Sebuah Memo Yang Kau Ukir

02/01/2018

Lembar kedua.
Di satu memo panjang berjudul 2018.
Bagi mereka sesuatu yang baru,
Bagiku sama pun tak apa.


Jutaan momen yang kuukir di memo sebelumnya kini sudah kadaluarsa. Dan kubukukan bersama memo-memo lain yang pernah kutulis diwaktu-waktu yang sebelumnya, akan kujadikan referensi. Dalam mengukir ukiran baru dalam memo kali ini.

Di memo kali ini aku yakin, ukiranku akan semakin semrawut. Dengan banyak sobekan dan coretan. Banyak pengoreksian dan justifikasi orang yang memaksa ingin mengukirkan pikirannya di memoku.
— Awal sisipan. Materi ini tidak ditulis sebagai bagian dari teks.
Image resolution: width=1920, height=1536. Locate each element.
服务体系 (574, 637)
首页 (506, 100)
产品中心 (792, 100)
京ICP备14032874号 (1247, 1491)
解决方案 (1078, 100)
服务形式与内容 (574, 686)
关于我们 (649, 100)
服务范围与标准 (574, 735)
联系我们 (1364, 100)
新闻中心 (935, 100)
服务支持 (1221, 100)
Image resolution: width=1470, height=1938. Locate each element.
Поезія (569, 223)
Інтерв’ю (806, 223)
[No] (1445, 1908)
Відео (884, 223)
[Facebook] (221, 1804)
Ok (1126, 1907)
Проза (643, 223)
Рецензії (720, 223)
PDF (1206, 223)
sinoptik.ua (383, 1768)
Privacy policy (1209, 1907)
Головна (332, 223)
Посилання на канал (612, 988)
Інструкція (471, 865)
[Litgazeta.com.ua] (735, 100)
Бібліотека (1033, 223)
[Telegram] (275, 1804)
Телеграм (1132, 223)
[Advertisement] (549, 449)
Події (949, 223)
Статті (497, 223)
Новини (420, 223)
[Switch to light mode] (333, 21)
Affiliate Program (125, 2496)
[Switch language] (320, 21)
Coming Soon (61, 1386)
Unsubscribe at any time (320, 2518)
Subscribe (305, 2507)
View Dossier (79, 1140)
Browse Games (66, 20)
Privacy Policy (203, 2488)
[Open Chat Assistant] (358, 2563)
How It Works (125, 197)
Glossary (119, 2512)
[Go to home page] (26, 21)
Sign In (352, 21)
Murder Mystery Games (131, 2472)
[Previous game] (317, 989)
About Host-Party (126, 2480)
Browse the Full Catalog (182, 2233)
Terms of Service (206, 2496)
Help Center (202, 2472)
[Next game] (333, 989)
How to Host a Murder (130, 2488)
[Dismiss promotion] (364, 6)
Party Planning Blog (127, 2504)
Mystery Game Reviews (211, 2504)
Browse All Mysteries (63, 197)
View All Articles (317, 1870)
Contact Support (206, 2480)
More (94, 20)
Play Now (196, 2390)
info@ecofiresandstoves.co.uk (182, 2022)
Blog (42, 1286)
Banyak warna yang akan hilang, dan berubah menjadi hitam putih penuh keteraturan. Percikan warna yang dulu aku lukis akan sirna, dan kurasa takkan ada lagi warna-warni itu.

Karena itu aku rindu ukiranmu, waktu kupersilahkan kamu mengukir ukiran dalam memo yang lalu. Dengan percikan warna dan tujuh kata yang kamu ukir dengan tinta hitam itu. Aku hidup sampai selesai tenggat waktu penulisan memo yang lalu. Dengan semangat, sampai semua telah berlalu.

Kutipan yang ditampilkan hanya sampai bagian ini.